Wang Qinhong, Fang Xiangdong, Bai Baojun, Liang Xiaolin, Shuler Patrick J, Goddard William A, Tang Yongchun
Power, Energy and Environment Research (PEER) Center, Division of Chemistry and Chemical Engineering, California Institute of Technology, Pasadena, California 91125, USA.

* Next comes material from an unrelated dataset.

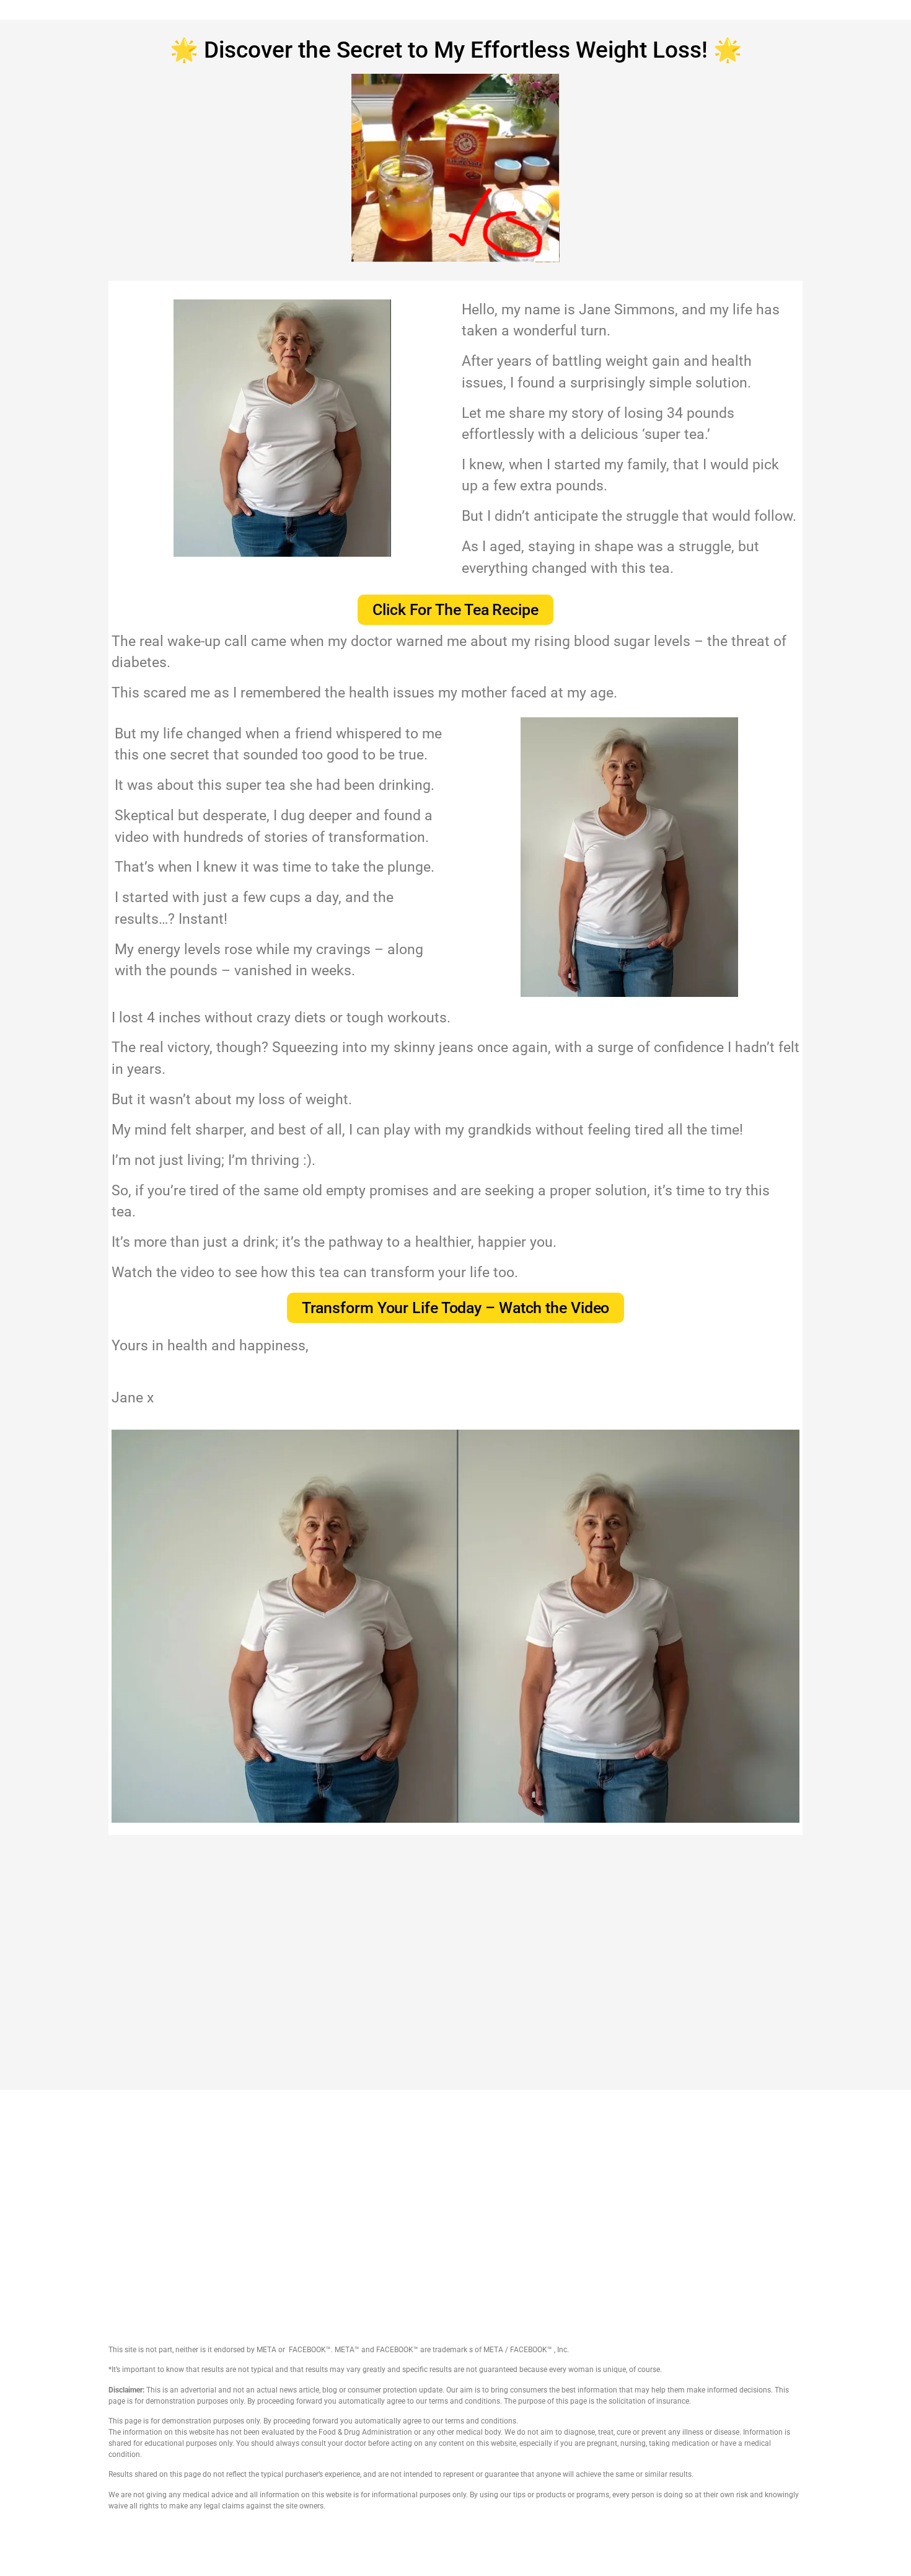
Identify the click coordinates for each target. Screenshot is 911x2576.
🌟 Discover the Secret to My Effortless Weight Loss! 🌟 (456, 50)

Biotechnol Bioeng. 2007 Nov 1;98(4):842-53. doi: 10.1002/bit.21462.
Rhamnolipid as a potent natural biosurfactant has a wide range of potential applications, including enhanced oil recovery (EOR), biodegradation, and bioremediation. Rhamnolipid is composed of rhamnose sugar molecule and beta-hydroxyalkanoic acid. The rhamnosyltransferase 1 complex (RhlAB) is the key enzyme responsible for transferring the rhamnose moiety to the beta-hydroxyalkanoic acid moiety to biosynthesize rhamnolipid. Through transposome-mediated chromosome integration, the RhlAB gene was inserted into the chromosome of the Pseudomonas aeruginosa PAO1-rhlA(-) and Escherichia coli BL21 (DE3), neither of which could produce rhamnolipid. After chromosome integration of the RhlAB gene, the constitute strains P. aeruginosa PEER02 and E. coli TnERAB did produce rhamnolipid. The HPLC/MS spectrum showed that the structure of purified rhamnolipid from P. aeruginosa PEER02 was similar to that from other P. aeruginosa strains, but with different percentage for each of the several congeners. The main congener (near 60%) of purified rhamnolipid from E. coli TnERAB was 3-(3-hydroxydecanoyloxy) decanoate (C(10)-C(10)) with mono-rhamnose. The surfactant performance of rhamnolipid was evaluated by measurement of interfacial tension (IFT) and oil recovery via sand-pack flooding tests. As expected, pH and salt concentration of the rhamnolipid solution significantly affected the IFT properties. With just 250 mg/L rhamnolipid (from P. aeruginosa PEER02 with soybean oil as substrate) in citrate-Na(2)HPO(4), pH 5, 2% NaCl, 42% of oil otherwise trapped was recovered from a sand pack. This result suggests rhamnolipid might be considered for EOR applications.
鼠李糖脂作为一种高效的天然生物表面活性剂具有广泛的潜在应用,包括提高采收率(EOR)、生物降解和生物修复。鼠李糖脂由鼠李糖分子和β-羟基链烷酸组成。鼠李糖基转移酶1复合物(RhlAB)是负责将鼠李糖部分转移到β-羟基链烷酸部分以生物合成鼠李糖脂的关键酶。通过转座体介导的染色体整合,将RhlAB基因插入到铜绿假单胞菌PAO1-rhlA(-)和大肠杆菌BL21(DE3)的染色体中,这两种菌株都不能产生鼠李糖脂。在RhlAB基因进行染色体整合后,构建的菌株铜绿假单胞菌PEER02和大肠杆菌TnERAB确实产生了鼠李糖脂。HPLC/MS光谱表明,从铜绿假单胞菌PEER02纯化的鼠李糖脂的结构与其他铜绿假单胞菌菌株的结构相似,但几种同系物各自的比例不同。从大肠杆菌TnERAB纯化的鼠李糖脂的主要同系物(接近60%)是带有单鼠李糖的3-(3-羟基癸酰氧基)癸酸酯(C(10)-C(10))。通过测量界面张力(IFT)和通过填砂驱油试验评估油的采收率来评价鼠李糖脂的表面活性剂性能。正如预期的那样,鼠李糖脂溶液的pH值和盐浓度显著影响IFT性能。在柠檬酸钠-磷酸氢二钠(pH 5、2% NaCl)中,仅250 mg/L的鼠李糖脂(以大豆油为底物的铜绿假单胞菌PEER02产生的)就能从填砂中回收42%原本被困住的油。这一结果表明鼠李糖脂可考虑用于提高采收率应用。